Frase comum e, em
certo sentido, até um hábito é de que, no Brasil, "o ano só começa após o
carnaval". E, se não temos carnaval, significa que, sim, estamos vivendo
um limbo em que não começaremos o ano.
O Feitiço do Tempo,
filme que marcou tantas sessões da tarde tem sido também lembrado para explicar
a vida de tantos, que, desde o início do isolamento, em 2020, vivem dias em que
não se sabe ao certo como será o próximo dia, mês, ano, e, ao mesmo tempo, se
vive roteiro interminável de desolação. Esse roteiro, ao mesmo tempo que parece
novo, com elementos pandêmicos, de golpe, de militares em cargos de gestão da
máquina pública, também não se apresenta inédito.
Por isso mesmo, nessas
palavras buscamos alguma conexão, algum sentido ao que vivemos, em nome do
carnaval sem carne (na terra onde a carne atinge preços altíssimos, sabendo
ainda que, para a população, a carne é cara e, para as elites, a "carne
mais barata do mercado é a carne negra"), sem "corpo-enredo",
sem hinos e desfiles, com marchinhas e escapulidos blocos que tomam pedacinhos
de cidade tentando existir e ocupar os espaços públicos com o que resta de
alegria alegórica.
No samba-enredo da
Beija Flor de 2018 se cantou: "O Pátria Amada por onde andarás, seus filhos
já não aguentam mais…". Como tantos outros, o hino questionador expõe um
Brasil popular, atento ao sofrimento do país. Brasil este que como se percebe
no decorrer de nossa colonial trajetória histórica, quando se coloca,
minimamente, pela população sofre golpes. E, se não são internos, são externos,
como se percebe na guerra em andamento entre Rússia e Ucrânia, em uma
movimentação internacional de desestabilização de um governo que se apresentava
atrelado a interesses de um capitalismo de Estado. Não, também não serve ao
capitalismo neoliberal o capitalismo de Estado.
Que diferença há neste
limbo que nos prende em uma circunstância de governo descomprometido com
demandas de desenvolvimento social, econômico e político para boa parte da
população, de relações de trabalho precarizadas, da exploração do trabalho e
das pessoas pelas pessoas, em um país que oprimiu seus filhos em cada etapa de
sua história. "Sofri nos braços de um capataz,/ Morri nos canaviais onde
se plantava gente", cantou em samba-enredo a Tuiuti.
Mais antigo e,
ressoado por tantos, por tanto tempo, com a Imperatriz :"Liberdade,
Liberdade, abre as asas sobre nós, e que a voz da igualdade seja sempre a nossa
voz", que delícia poder abrir os braços e cantar, girar nas ruas, nos
salões entoando a liberdade. Nem isso, "Pátria Amada", podemos mais.

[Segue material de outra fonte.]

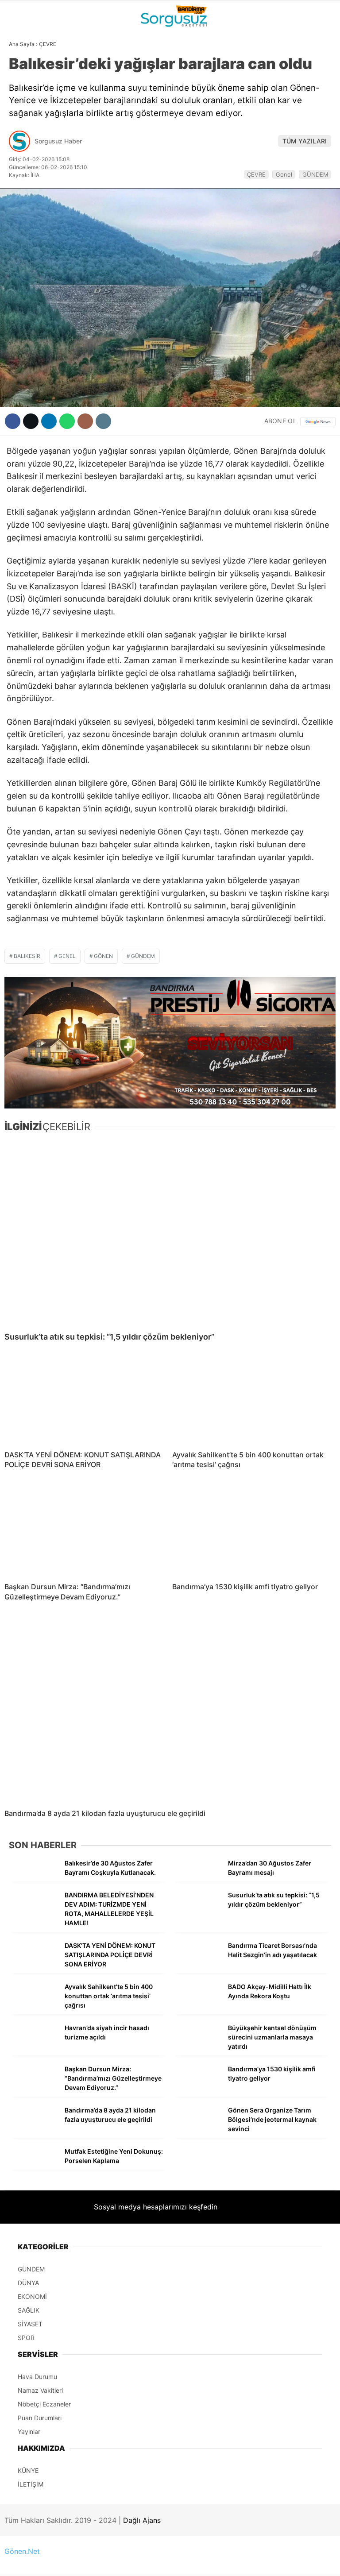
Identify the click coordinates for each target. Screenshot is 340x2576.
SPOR (21, 144)
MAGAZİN (27, 162)
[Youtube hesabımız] (216, 2561)
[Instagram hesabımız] (162, 2561)
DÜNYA (23, 90)
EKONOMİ (27, 126)
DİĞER (22, 198)
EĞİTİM (23, 180)
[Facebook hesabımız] (55, 2561)
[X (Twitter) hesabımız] (109, 2561)
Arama (249, 43)
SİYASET (26, 108)
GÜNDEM (26, 72)
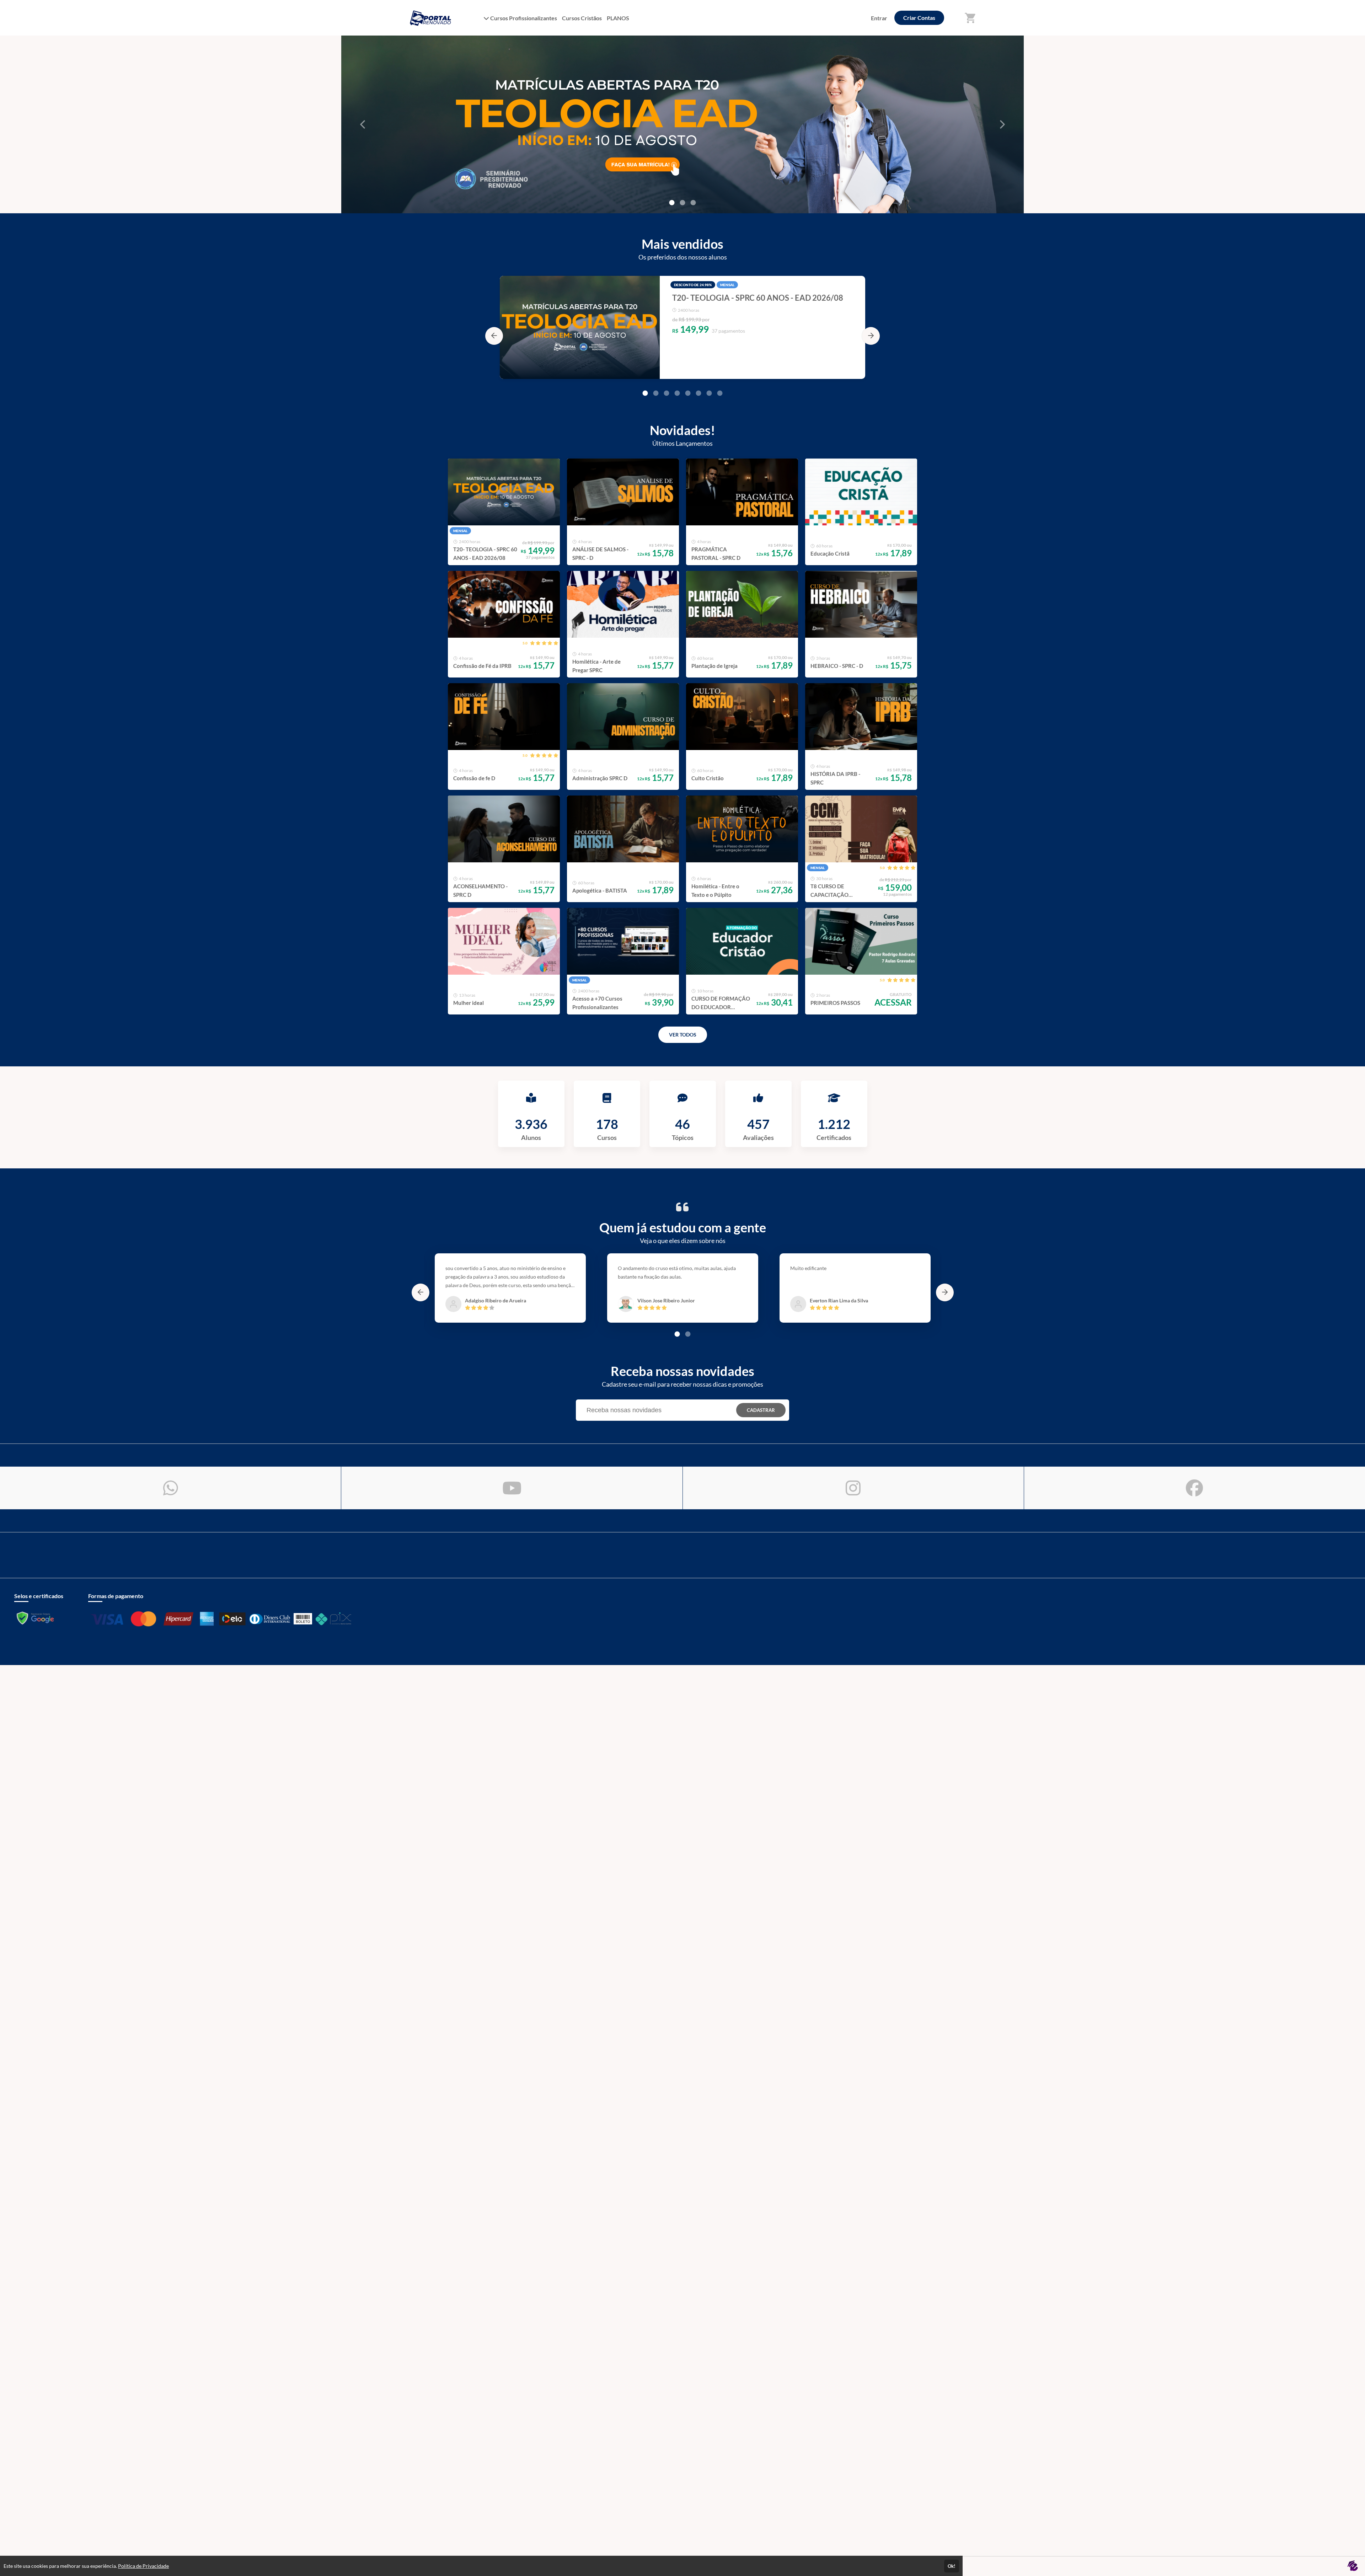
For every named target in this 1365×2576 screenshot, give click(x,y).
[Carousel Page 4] (677, 393)
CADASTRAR (761, 1410)
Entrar (879, 18)
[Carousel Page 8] (719, 393)
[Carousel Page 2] (682, 202)
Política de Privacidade (143, 2566)
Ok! (952, 2566)
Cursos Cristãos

Como começaremos nosso ano?
Mas, a questão que
trazemos aqui é: será que já começamos algum? Sabemos que é possível, sim, pois
a Mocidade Independente ensinou, "a mão que faz a bomba, faz o
samba". Mas é preciso que as mãos estejam ocupadas trabalhando, forjando,
outra perspectiva de ação comum, de cuidado com o mundo. E, para isso, não se
pode ignorar os processos de exploração, nas diferentes escalas, dos indivíduos
à macropolítica, à geopolítica. É preciso considerar "A história que a
história não conta,/ O avesso do mesmo lugar,/ Na luta é que a gente se
encontra".
Considerar a história
do Brasil, agentes, inclusive do pensamento, da academia, os que de fato
comprometidos em compreender as mazelas, sem desconsiderar as articulações
internacionais que nos colocam como explorados, uma elite que dá as mãos a
interesses do capital sempre agressivos, violentos, para enxergar a
profundidade dos processos em que estamos inseridos, processos que nos deixam
isolados, ajoelhados perante um cotidiano massacrante de trabalho abusivo que
nos impede de refletir, reagir, e repensar a vida que queremos. "Brasil, o
teu nome é Dandara", sim, e que não nos enganemos, é preciso uma
guerreira, pessoas que lutem, "chegou a vez de ouvir as Marias, Mahins,
Marielles, malês". Versos da Mangueira que nos apoiam a acordar, porque a
trajetória é longa e de muitas dificuldades e dores. Porque o fato é "Teu
livro eu não sei ler, Brasil", e não sabemos porque temos nossas vistas
obstruídas por narrativas, estruturas, instituições que nos diminuem, nos afastam,
e nos oprimem.
Mas, se juntos
ouvirmos vozes que cantam, o que cantam, o que nos dizem, nossos
"corpo-enredos vão pedir carnaval", e as festas voltarão a existir de
verdade, "os corpos serão templos, para as nossas festas pagãs".